Chain-of-Thought Reasoning Improves Context-Aware Translation with Large Language Models

Shabnam Ataee, Hugo Huart, Andrei Popescu-Belis


Abstract
This paper assesses the ability of large language models (LLMs) to translate texts that include inter-sentential dependencies. We use the English-French DiscEvalMT benchmark (Bawden et al., 2018) with pairs of sentences containing translation challenges for pronominal anaphora and lexical cohesion. We evaluate 12 LLMs from the DeepSeek-R1, GPT, Llama, Mistral and Phi families on two tasks: (1) distinguish a correct translation from a wrong but plausible one; and (2) generate a correct translation. We compare prompts that encourage chain-of-thought reasoning with those that do not. The best models take advantage of reasoning and reach about 90% accuracy on the first task and COMET scores of about 92% on the second task, with GPT-4, GPT-4o and Phi standing out.
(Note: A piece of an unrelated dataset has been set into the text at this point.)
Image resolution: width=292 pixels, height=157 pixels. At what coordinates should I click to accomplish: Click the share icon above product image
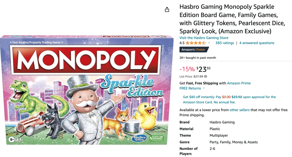click(x=167, y=9)
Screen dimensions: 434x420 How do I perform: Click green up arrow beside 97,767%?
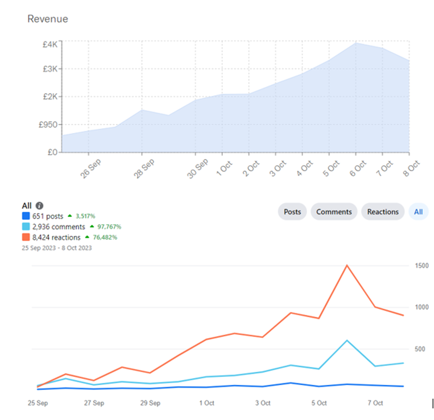[x=93, y=227]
Moreover, we observe a "wise get wiser" effect: the improvements through reasoning are larger for models that already perform well without reasoning.
Anthology ID:
2026.lrec-main.298
Volume:
Proceedings of the Fifteenth Language Resources and Evaluation Conference
Month:
May
Year:
2026
Address:
Palma de Mallorca, Spain
Editors:
Stelios Piperidis, Núria Bel, Henk van den Heuvel, Nancy Ide, Simon Krek, Antonio Toral
Venue:
LREC
SIG:
Publisher:
ELRA Language Resource Association
Note:
Pages:
3725–3741
Language:
URL:
https://preview.aclanthology.org/ingest-lrec/2026.lrec-main.298/
DOI:
Bibkey:
Cite (ACL):
Shabnam Ataee, Hugo Huart, and Andrei Popescu-Belis. 2026. Chain-of-Thought Reasoning Improves Context-Aware Translation with Large Language Models. International Conference on Language Resources and Evaluation, main:3725–3741.
Cite (Informal):
Chain-of-Thought Reasoning Improves Context-Aware Translation with Large Language Models (Ataee et al., LREC 2026)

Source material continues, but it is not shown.